Robert McCloskey, the popular writer and illustrator of several children's books from the past century, is often credited with stating, "I know you believe you understand what you think I said, but I am not sure you realize that what you heard is not what I meant." By revealing miscommunication as a persistent problem within marriages, McCloskey's words indirectly offer some of the best marriage advice a couple could receive: take the time to clearly understand what your spouse is communicating. While it may seem a little discouraging, this quote should actually spiritually motivate you to improve your marriage.
Misunderstandings happen when what one partner hears is not what the other partner intended. These miscommunications can easily contribute toward conflict and, left unchecked, will eventually lead toward relational breakdown. Henry Winkler understood this perhaps better than anyone when he said that: "Assumptions are the termites of relationships."
Assumptions cause many such misunderstandings. During a conversation, one partner might assume he or she knows what the other is saying without really listening. When that happens, the partner begins to operate on a false understanding of what the other was trying to communicate, which can lead to frustration, anger, and bitterness. If the misunderstanding is not corrected, the assumption could poison the relationship.
Such assumptions can emerge outside of conversations, too. If a wife arrives home late one evening, for example, the husband may jump to conclusions about where she has been. He could concoct all sorts of scenarios, ranging from shopping sprees to infidelity. In reality, however, perhaps a traffic jam, phone call, or out-of-service elevator caused the delay. Assumptions like this are usually easy to address and clear up. When left to fester, however, simple misunderstandings can lead to serious relational problems.
The New Testament provides wisdom for overcoming and avoiding such misunderstandings. James wrote, "Everyone should be quick to listen, slow to speak and slow to become angry" (James 1:19, NIV). If each partner within a marriage would intentionally seek to understand before being understood, most conflicts could be avoided and countless marriages could be saved.

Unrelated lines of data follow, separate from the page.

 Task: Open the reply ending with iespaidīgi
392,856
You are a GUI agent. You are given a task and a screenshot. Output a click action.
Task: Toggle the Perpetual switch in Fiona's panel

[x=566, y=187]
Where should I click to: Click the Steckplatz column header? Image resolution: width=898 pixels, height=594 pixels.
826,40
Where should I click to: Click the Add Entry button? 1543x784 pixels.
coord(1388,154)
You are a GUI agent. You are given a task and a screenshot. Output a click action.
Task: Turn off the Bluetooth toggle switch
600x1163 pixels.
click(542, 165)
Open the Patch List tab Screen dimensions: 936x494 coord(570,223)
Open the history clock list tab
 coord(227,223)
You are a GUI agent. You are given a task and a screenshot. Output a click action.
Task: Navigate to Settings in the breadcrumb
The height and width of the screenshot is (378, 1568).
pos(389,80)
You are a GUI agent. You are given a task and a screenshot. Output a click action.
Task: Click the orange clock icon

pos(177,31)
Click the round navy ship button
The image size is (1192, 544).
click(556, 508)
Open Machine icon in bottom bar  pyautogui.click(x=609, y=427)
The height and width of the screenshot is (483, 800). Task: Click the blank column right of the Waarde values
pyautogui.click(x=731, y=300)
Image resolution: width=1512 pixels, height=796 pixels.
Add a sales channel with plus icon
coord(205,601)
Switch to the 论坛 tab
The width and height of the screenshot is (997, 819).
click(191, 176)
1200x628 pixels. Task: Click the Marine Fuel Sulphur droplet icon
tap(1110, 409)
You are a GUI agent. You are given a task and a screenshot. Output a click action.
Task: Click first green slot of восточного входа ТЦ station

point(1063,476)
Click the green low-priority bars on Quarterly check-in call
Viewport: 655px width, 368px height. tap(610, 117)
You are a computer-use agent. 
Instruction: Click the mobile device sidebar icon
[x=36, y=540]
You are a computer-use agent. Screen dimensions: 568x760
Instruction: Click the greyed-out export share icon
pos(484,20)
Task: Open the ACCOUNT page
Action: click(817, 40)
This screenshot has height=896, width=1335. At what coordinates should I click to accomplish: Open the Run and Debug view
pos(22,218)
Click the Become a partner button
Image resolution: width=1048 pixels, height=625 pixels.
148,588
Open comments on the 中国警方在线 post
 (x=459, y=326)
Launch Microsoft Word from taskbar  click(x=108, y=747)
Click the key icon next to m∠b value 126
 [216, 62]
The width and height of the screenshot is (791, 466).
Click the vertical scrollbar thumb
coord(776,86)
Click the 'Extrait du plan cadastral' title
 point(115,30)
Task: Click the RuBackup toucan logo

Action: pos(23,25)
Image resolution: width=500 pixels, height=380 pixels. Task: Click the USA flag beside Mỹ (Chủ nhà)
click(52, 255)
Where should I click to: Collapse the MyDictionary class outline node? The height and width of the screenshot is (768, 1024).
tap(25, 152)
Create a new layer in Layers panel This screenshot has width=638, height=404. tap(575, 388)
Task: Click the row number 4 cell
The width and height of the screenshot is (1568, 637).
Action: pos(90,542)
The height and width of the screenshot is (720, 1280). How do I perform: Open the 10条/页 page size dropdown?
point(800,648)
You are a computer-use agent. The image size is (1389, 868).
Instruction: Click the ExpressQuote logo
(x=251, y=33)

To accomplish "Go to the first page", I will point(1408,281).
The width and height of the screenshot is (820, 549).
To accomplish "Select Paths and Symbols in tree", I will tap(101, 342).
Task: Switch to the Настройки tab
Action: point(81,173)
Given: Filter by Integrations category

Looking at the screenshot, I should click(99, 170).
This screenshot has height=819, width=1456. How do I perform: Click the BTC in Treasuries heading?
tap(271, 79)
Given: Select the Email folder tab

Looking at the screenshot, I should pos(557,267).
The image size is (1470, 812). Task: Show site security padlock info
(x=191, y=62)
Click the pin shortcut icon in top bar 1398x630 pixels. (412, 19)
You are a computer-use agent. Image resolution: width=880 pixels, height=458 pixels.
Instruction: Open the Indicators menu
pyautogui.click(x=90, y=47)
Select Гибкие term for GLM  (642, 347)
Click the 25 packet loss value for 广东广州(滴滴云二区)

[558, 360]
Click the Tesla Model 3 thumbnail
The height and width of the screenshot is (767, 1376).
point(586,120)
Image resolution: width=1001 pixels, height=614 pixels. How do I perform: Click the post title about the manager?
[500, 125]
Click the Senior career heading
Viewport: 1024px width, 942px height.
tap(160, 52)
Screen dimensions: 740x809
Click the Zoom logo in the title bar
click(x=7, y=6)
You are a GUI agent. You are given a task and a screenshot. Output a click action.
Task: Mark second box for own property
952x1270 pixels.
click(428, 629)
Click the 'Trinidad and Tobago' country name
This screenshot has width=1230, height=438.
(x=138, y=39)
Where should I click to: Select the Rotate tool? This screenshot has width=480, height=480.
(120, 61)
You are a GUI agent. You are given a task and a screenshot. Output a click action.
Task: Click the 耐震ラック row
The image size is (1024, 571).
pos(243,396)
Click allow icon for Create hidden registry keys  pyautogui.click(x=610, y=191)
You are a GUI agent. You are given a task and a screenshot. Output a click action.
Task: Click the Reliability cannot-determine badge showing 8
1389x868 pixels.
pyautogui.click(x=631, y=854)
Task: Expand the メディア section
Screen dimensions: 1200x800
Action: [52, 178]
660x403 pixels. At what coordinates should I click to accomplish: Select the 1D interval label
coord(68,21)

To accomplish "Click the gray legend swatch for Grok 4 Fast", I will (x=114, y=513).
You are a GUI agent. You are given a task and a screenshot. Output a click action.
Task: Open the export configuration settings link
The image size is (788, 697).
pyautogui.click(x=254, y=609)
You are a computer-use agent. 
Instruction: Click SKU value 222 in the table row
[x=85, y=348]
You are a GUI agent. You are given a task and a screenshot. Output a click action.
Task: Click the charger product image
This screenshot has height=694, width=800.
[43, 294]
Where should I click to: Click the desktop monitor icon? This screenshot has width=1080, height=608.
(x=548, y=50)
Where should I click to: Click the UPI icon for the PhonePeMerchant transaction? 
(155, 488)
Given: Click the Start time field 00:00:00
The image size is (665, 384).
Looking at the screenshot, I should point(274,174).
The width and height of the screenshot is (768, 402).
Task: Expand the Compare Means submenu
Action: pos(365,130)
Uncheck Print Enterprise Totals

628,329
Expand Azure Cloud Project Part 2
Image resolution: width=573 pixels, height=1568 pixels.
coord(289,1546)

James' advice about being slow to speak and slow to become angry should also be taken to heart by Christian couples who are striving to become better partners for one another. Trying to get your two cents in before waiting to understand the other person is a sure-fire road to miscommunication, as is getting angry before you take the time to hear someone out.
In examining how we communicate, it should be noted that words constitute only a small percentage of our communication. Albert Mehrabian, a former researcher and current Professor Emeritus of Psychology at UCLA, has conducted extensive research in the area of communication. He has concluded that seven percent of our feelings is communicated through words, 38 percent is communicated through how we say those words, and 55 percent is conveyed through body language. Non-verbal communication accounts for more than half of what we communicate.
Rather than simply relying on words, then, a spouse should attempt to learn the other spouse's body language. While a husband or wife may not verbally express that something is wrong, for example, a refusal to make eye contact may indicate that a problem does exist. In such a case, the other spouse can press a little harder to determine what the issue is and seek to rectify it.
Communication is an art that successful marriages embrace. Though mastering it will require perseverance and sensitivity, the long-term benefits for the relationship are well worth any short-term costs.